==== Data records
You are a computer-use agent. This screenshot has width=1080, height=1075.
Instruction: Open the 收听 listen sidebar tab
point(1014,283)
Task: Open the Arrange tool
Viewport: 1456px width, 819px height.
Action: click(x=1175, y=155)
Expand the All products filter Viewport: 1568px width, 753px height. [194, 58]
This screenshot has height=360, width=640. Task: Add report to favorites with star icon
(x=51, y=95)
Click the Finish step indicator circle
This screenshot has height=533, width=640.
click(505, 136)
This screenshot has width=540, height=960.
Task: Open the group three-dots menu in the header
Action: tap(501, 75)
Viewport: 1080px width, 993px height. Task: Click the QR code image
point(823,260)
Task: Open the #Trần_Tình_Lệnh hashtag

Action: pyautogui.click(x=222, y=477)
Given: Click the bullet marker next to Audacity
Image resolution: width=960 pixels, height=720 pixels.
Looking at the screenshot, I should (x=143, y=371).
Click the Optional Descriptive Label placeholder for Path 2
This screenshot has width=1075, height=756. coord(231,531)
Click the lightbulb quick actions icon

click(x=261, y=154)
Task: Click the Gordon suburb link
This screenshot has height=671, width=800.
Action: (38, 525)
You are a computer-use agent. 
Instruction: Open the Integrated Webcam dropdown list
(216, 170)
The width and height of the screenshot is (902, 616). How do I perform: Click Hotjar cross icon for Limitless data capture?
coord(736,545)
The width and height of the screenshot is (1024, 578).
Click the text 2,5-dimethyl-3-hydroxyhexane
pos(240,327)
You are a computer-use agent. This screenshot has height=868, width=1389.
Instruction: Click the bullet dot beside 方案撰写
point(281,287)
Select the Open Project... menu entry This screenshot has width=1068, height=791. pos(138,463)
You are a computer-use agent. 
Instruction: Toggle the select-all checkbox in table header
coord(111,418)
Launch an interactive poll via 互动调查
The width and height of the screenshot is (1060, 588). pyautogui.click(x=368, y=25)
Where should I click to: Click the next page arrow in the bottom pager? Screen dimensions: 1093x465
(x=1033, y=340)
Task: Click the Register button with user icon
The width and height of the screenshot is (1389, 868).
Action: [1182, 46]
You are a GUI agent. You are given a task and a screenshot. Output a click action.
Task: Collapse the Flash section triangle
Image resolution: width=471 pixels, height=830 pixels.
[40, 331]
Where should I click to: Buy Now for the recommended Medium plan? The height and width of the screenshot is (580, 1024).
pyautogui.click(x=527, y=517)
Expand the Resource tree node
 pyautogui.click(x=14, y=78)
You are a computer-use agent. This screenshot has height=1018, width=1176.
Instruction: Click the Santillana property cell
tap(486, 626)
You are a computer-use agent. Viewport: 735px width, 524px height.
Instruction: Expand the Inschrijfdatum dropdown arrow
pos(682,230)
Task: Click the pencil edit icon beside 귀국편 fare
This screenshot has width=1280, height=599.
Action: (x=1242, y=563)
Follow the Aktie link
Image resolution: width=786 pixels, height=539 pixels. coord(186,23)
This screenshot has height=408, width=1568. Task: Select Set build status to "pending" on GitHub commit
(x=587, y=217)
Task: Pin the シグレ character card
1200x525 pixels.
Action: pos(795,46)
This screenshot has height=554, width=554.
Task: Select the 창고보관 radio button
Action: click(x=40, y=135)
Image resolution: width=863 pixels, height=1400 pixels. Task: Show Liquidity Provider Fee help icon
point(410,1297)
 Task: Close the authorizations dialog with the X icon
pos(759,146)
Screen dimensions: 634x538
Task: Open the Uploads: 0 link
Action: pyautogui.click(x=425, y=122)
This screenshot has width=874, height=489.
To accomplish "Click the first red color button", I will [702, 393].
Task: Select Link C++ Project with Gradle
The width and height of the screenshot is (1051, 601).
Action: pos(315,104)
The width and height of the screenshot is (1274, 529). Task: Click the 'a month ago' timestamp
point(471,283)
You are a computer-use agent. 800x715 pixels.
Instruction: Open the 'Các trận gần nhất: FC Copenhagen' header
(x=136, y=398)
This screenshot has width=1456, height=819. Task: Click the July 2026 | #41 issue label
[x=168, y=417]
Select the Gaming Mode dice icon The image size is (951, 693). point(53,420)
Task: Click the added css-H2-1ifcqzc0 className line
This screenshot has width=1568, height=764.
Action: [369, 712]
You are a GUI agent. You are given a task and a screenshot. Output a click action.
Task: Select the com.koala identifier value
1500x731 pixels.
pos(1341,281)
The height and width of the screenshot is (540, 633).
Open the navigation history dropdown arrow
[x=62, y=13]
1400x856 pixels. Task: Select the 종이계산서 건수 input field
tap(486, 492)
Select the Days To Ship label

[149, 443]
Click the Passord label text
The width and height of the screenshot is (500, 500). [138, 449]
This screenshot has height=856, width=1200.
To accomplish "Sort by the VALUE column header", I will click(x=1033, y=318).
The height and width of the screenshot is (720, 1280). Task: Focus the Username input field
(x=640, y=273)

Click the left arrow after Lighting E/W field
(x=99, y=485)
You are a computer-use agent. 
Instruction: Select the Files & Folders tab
========
» Description of the task
As the answer, set down only the lines from the data above between the one holding "This screenshot has height=671, width=800." and the one holding "The width and height of the screenshot is (1024, 578).", inclusive, exactly as they read.

» Response to the task
This screenshot has height=671, width=800.
Action: (38, 525)
You are a computer-use agent. 
Instruction: Open the Integrated Webcam dropdown list
(216, 170)
The width and height of the screenshot is (902, 616). How do I perform: Click Hotjar cross icon for Limitless data capture?
coord(736,545)
The width and height of the screenshot is (1024, 578).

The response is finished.